Stated exercise
Output the rows from the line with "For every named target in this 335×644" to the line with "blog hop (7, 616)", both included, as a two-column CSV headed text and answer, with one line per row. Put each field in double quotes, replace line breaks with spaces, and leave out the pictures.

Data shown
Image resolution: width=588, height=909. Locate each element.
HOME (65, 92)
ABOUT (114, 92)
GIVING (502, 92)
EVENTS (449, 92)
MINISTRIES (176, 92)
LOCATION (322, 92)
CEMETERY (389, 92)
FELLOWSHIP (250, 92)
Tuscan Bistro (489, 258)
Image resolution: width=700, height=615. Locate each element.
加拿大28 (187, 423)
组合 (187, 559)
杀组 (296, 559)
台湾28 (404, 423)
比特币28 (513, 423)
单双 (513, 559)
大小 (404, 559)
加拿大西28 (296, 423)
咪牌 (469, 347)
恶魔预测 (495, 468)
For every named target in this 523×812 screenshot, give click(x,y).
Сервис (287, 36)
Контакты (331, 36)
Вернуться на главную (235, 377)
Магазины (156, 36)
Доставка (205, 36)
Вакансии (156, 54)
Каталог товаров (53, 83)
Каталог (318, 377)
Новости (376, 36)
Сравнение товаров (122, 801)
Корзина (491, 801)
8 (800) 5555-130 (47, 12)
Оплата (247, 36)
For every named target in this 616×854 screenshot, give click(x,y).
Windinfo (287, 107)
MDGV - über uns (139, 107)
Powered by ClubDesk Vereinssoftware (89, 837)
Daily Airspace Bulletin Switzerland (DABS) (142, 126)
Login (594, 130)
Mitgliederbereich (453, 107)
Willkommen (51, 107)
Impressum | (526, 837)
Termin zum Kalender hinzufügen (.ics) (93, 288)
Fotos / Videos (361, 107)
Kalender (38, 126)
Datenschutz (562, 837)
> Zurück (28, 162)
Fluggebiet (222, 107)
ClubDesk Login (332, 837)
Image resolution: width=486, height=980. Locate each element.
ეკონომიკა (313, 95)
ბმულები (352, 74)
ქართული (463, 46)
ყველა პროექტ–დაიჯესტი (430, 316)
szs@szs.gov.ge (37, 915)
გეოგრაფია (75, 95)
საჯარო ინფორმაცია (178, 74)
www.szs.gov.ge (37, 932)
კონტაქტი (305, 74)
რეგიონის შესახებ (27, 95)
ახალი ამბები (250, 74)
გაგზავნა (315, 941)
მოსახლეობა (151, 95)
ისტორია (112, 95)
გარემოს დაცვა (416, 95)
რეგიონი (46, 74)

==

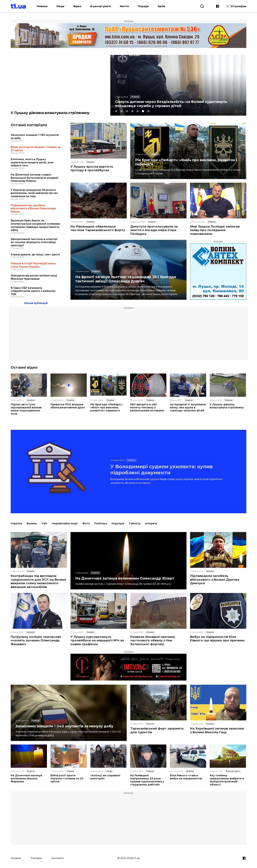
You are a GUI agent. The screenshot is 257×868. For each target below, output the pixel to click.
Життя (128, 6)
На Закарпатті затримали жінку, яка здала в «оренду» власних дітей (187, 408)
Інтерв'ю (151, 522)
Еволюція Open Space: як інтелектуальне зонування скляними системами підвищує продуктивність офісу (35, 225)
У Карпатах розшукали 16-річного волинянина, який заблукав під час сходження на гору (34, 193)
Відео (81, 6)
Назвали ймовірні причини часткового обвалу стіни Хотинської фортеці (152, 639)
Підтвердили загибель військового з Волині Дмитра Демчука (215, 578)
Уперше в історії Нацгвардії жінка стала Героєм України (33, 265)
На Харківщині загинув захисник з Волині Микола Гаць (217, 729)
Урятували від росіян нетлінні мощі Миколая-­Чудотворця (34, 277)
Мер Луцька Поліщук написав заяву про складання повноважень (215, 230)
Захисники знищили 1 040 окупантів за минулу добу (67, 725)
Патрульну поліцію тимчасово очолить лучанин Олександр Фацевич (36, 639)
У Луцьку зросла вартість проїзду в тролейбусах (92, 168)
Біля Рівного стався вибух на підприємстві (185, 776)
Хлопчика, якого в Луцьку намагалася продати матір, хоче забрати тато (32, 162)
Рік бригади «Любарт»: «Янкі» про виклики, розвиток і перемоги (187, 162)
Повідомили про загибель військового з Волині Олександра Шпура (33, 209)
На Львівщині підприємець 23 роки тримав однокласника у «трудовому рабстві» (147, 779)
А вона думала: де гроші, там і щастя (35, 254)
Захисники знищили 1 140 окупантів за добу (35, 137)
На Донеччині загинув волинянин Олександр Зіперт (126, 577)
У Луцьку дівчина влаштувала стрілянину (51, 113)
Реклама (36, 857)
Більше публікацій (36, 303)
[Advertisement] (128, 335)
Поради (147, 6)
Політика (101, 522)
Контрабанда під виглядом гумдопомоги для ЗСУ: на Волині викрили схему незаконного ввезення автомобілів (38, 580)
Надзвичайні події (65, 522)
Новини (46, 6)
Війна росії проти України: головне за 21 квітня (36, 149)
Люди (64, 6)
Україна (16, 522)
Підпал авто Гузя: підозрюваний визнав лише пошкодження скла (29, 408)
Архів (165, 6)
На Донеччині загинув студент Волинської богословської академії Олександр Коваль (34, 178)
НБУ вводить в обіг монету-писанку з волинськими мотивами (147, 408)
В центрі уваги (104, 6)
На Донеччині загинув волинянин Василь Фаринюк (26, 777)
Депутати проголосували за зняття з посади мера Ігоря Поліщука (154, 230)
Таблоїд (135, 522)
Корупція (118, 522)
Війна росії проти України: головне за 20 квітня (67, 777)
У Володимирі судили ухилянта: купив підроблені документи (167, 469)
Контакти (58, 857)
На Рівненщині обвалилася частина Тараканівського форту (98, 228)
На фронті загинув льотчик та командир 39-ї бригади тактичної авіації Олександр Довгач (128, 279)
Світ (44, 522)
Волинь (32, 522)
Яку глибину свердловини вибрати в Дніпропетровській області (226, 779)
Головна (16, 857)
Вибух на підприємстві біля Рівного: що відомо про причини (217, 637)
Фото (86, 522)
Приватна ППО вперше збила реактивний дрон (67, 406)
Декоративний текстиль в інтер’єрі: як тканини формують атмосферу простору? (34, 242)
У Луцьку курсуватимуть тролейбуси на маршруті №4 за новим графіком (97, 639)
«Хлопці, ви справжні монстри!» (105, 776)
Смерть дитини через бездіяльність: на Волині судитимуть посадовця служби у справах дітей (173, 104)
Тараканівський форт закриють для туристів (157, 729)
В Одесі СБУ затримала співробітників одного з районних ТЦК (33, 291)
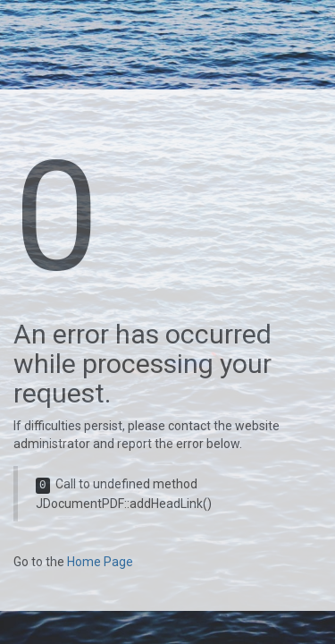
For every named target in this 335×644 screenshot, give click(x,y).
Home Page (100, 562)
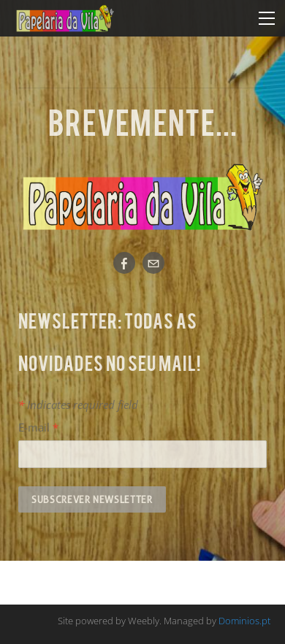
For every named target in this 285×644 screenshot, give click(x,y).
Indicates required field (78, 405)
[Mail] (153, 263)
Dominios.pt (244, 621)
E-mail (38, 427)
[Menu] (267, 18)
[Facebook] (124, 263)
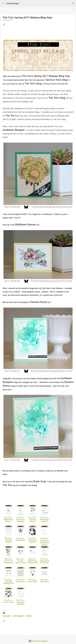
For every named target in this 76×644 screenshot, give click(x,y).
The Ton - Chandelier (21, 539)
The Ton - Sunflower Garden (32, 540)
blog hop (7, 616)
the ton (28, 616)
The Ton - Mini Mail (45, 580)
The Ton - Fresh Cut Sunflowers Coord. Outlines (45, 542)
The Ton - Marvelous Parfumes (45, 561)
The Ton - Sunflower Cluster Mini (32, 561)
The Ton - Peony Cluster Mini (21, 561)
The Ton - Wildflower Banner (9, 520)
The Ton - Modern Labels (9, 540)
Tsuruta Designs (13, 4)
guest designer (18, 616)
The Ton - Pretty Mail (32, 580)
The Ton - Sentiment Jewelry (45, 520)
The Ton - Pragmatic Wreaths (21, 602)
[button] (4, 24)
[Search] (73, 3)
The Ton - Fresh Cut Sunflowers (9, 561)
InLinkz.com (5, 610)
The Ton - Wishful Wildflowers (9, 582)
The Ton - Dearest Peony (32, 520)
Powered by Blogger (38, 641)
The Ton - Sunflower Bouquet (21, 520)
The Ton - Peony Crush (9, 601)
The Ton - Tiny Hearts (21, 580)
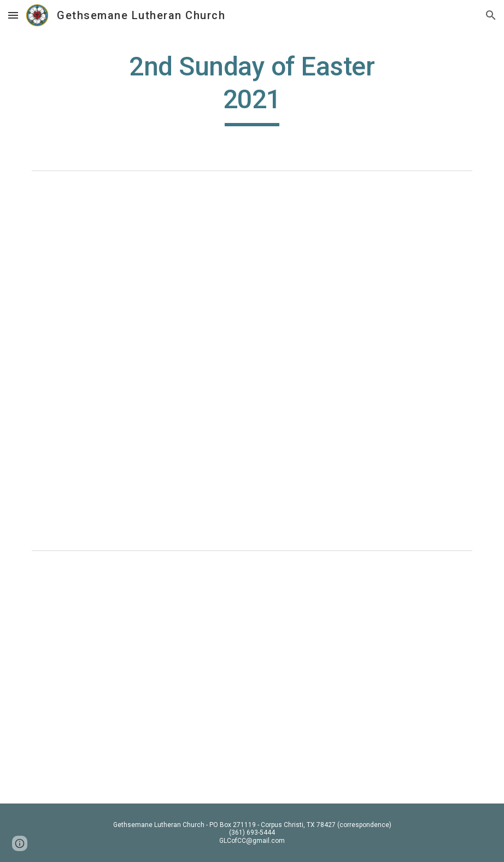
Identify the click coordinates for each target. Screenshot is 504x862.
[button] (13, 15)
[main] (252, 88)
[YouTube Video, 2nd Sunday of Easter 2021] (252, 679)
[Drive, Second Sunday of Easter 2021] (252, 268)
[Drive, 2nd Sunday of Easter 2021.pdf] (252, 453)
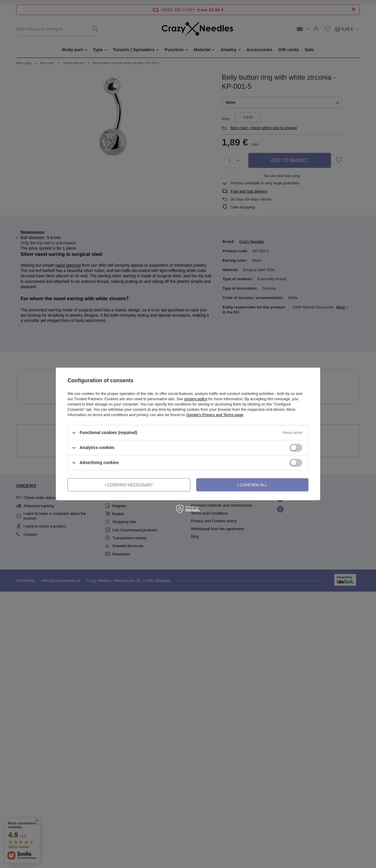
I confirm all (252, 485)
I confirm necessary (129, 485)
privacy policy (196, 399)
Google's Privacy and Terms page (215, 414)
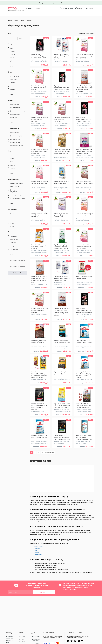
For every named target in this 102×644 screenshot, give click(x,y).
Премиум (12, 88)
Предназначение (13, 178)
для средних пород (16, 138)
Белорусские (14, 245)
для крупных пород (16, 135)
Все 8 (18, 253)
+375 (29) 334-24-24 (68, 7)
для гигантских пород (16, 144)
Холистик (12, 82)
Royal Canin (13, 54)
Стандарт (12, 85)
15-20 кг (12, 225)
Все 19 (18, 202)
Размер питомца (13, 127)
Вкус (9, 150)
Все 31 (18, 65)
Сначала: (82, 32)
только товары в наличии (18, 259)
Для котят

Full response
text,answer
"For every named target in this 335×644 screenshot, give click(x,y). Home Page","(100, 562)"
"For every named target in this 285×644 screenshot, give click(x,y). Indicates required field","(78, 405)"
"[Mail]","(153, 263)"
"Dominios.pt","(244, 621)"
"E-mail","(38, 427)"
"[Menu]","(267, 18)"
"[Facebook]","(124, 263)"
"For every named target in this 76×644 screenshot, give click(x,y). The Ton - Chandelier","(21, 539)"
"The Ton - Sunflower Garden","(32, 540)"
"blog hop","(7, 616)"